Record Demand for School Places But There's No National Roll Call - Hayes

Fine Gael

FG propose setting up primary school pupil database

Fine Gael Education Spokesman, Brian Hayes TD, has today (Friday) proposed setting up a central database for all primary school children that would be identical to the one used in second level and enable the Department of Education to monitor the progress of children through school, track attendance levels and plan for future enrolment needs.

The Central Statistics Office (CSO) predict that if immigration trends continue, there will be a demand for 10,000 additional primary school places each year over the next 4-5 years, but the Department is still operating in an archaic fashion with no centralised method of tracking pupils in the system.

"It is frankly not good enough that, in 2008, the Department of Education has no means of monitoring children's progress through primary school and cannot even provide the most basic information about class size until the end of each school year.

"As it stands primary schools are still tracking attendance with old-fashioned roll books with this information only stored locally in each school.

"The National Education Welfare Board (NEWB) monitors attendance levels independently and they estimate that there is a major problem with 47,000 primary school pupils missing more than 20 days a year. Every primary school student misses on average of 10 days in the school year. However, in the most disadvantaged urban areas, the average absence is 17 days per student. The NEWB is under-resourced and under-funded so a centralised database would assist them in tackling truancy.

"Fine Gael wants to see a centralised primary pupil database established immediately that would track each and every child in primary school. A similar system has been in existence at second level for a number of years and with improvements in IT, this should be quite easy to put in place at primary level.
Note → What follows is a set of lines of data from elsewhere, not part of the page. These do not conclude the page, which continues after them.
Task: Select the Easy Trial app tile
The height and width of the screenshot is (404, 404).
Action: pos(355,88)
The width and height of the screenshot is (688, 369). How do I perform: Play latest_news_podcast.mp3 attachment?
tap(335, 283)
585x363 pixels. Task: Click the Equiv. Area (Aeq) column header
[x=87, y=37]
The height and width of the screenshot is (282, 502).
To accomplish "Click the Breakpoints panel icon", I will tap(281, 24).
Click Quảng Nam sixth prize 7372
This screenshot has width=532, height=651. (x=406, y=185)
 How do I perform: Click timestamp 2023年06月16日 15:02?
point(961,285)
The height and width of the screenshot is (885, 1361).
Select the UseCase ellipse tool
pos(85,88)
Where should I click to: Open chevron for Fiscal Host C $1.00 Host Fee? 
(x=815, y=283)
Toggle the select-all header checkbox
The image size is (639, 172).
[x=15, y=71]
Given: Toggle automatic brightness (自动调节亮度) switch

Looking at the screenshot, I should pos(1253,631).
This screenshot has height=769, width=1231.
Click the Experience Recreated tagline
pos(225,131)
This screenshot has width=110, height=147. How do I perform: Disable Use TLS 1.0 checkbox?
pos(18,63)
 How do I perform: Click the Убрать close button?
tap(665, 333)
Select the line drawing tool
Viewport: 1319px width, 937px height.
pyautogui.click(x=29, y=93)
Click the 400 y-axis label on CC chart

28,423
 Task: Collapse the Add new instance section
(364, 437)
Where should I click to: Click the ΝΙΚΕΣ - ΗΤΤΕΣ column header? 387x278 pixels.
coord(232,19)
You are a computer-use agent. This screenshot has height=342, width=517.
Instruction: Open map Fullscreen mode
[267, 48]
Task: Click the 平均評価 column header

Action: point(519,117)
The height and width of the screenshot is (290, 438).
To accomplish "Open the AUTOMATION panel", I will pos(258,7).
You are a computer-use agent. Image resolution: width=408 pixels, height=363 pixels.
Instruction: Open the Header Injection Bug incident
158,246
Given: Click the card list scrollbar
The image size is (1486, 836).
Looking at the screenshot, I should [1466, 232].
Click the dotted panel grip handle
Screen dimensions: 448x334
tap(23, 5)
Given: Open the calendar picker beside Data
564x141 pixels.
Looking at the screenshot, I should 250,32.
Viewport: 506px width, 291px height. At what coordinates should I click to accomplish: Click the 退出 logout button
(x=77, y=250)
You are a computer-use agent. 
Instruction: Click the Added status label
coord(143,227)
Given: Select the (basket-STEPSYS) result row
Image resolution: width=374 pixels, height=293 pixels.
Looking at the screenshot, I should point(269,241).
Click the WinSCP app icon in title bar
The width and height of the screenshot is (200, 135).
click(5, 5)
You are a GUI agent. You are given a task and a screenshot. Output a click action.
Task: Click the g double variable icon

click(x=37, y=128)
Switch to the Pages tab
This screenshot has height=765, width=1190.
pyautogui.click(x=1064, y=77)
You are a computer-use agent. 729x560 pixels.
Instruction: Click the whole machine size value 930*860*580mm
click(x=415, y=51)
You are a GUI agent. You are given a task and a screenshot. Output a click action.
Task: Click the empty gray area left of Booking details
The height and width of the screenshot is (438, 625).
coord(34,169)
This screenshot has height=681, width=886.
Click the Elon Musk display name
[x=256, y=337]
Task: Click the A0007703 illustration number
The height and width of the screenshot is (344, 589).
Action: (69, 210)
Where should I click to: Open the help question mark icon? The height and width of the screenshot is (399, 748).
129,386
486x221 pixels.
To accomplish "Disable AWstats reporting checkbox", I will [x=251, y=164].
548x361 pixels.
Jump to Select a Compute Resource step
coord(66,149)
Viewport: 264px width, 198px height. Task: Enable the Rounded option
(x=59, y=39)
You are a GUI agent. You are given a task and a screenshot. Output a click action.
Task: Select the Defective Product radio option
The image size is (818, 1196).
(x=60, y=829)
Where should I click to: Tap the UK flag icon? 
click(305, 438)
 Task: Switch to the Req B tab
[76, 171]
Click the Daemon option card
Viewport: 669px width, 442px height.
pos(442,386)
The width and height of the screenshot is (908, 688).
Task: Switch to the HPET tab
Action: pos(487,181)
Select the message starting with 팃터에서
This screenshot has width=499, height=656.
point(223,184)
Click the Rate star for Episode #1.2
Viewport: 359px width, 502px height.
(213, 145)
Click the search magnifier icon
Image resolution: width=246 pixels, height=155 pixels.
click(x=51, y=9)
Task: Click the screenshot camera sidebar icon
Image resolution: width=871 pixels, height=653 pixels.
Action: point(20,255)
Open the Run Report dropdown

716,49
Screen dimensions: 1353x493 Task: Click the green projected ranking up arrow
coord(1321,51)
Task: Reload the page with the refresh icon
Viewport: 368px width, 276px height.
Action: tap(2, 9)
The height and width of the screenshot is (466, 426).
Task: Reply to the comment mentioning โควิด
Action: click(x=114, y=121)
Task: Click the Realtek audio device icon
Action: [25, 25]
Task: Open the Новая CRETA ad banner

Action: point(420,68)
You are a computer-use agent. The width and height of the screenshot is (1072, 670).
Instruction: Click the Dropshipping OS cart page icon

"The benefits of such a database would be wide-ranging and include:

  • Track attendance nationwide, thereby easing pressure on the National Educational Welfare Board (NEWB) and dealing with truancy more effectively
  • The database could be developed as a useful resource to monitor issues affecting health and social and family affairs - speech and language services, poverty issues, special needs etc.
  • Allow for identification of areas where services and/or funding should be targeted for students who need it most
  • Track the movement of children between schools
  • Identify planning needs and building priorities for the Department
  • Help to address the problem of early school leaving amongst Traveller children and other categories of students most at risk."